**Extract provided**
□ □ □ □ □ □ □

4.2.2.  Weakened Packet Validation

   The packet validation code needs to be rewritten to accept non-
   compound packets.  One potential effect of this change is much weaker
   validation that received packets actually are RTCP packets, and not
   packets of some other type being wrongly delivered.  Thus some
   consideration should be done to ensure the best possible validation
   is available.  For example restricting non-compound packets to
   contain only some specific RTCP packet types, that is preferably
   signalled on a session basis.

4.2.3.  Bandwidth consideration

   The discarding of non-compound RTCP packets would effect the RTCP
   transmission calculation in the following way; the avg_rtcp_size
   value would become larger than for RTP receivers that exclude the
   non-compound in this calculation (assuming that non-compound packets
   are smaller than compound ones).  Therefore these senders would
   under-utilize the available bit-rate and send with a longer interval
   than updated receivers.  For most sessions this would should not be
   an issue.  However for sessions with a large portion of non-compound
   packets may result in that the updated receivers time out non-updated
   senders prematurely.

□ □ □ □ □ □ □

**Collected data**

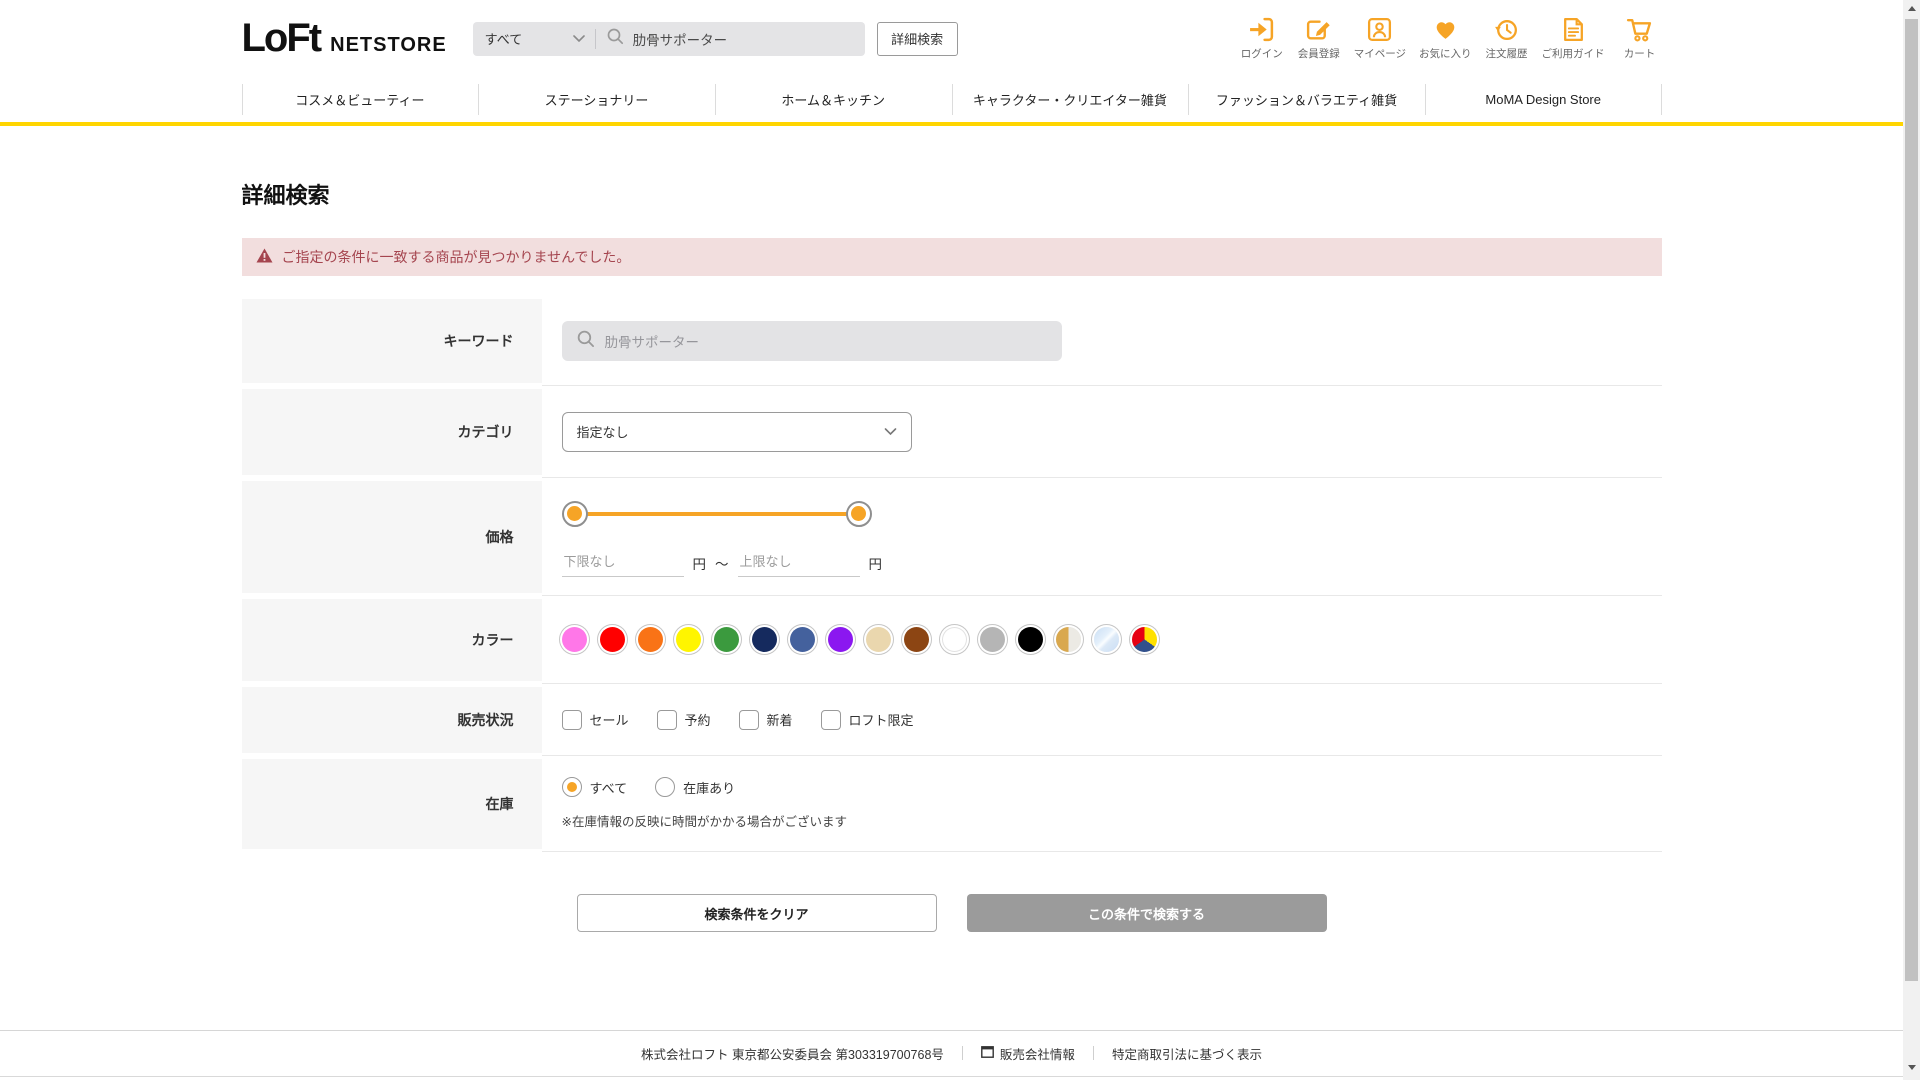 This screenshot has width=1920, height=1080. What do you see at coordinates (1640, 38) in the screenshot?
I see `header-link-cart: カート` at bounding box center [1640, 38].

□ □ □ □ □ □ □

**Exercise instructions**
**A)** Please retype the stretch of the RTCP excerpt from "The packet validation" through "a session basis.".
**B)** According to the RTCP excerpt, what is one potential effect of rewriting the packet validation code to accept non-compound packets?
**C)** For each statement, say whether it agrees with the RTCP excerpt, and quote the words that decide it.
(i) The excerpt gives restricting non-compound packets to only some specific RTCP packet types as an example of better validation.
(ii) The excerpt says such a restriction is preferably signalled on a per-packet basis.
(iii) The excerpt assumes that non-compound packets are larger than compound ones.

**Answers to the exercise**
**A)**
The packet validation code needs to be rewritten to accept non-
   compound packets.  One potential effect of this change is much weaker
   validation that received packets actually are RTCP packets, and not
   packets of some other type being wrongly delivered.  Thus some
   consideration should be done to ensure the best possible validation
   is available.  For example restricting non-compound packets to
   contain only some specific RTCP packet types, that is preferably
   signalled on a session basis.

**B)** Much weaker validation that received packets actually are RTCP packets, and not packets of some other type being wrongly delivered.

**C)**
(i) Yes: "For example restricting non-compound packets to contain only some specific RTCP packet types"
(ii) No: "that is preferably signalled on a session basis"
(iii) No: "assuming that non-compound packets are smaller than compound ones"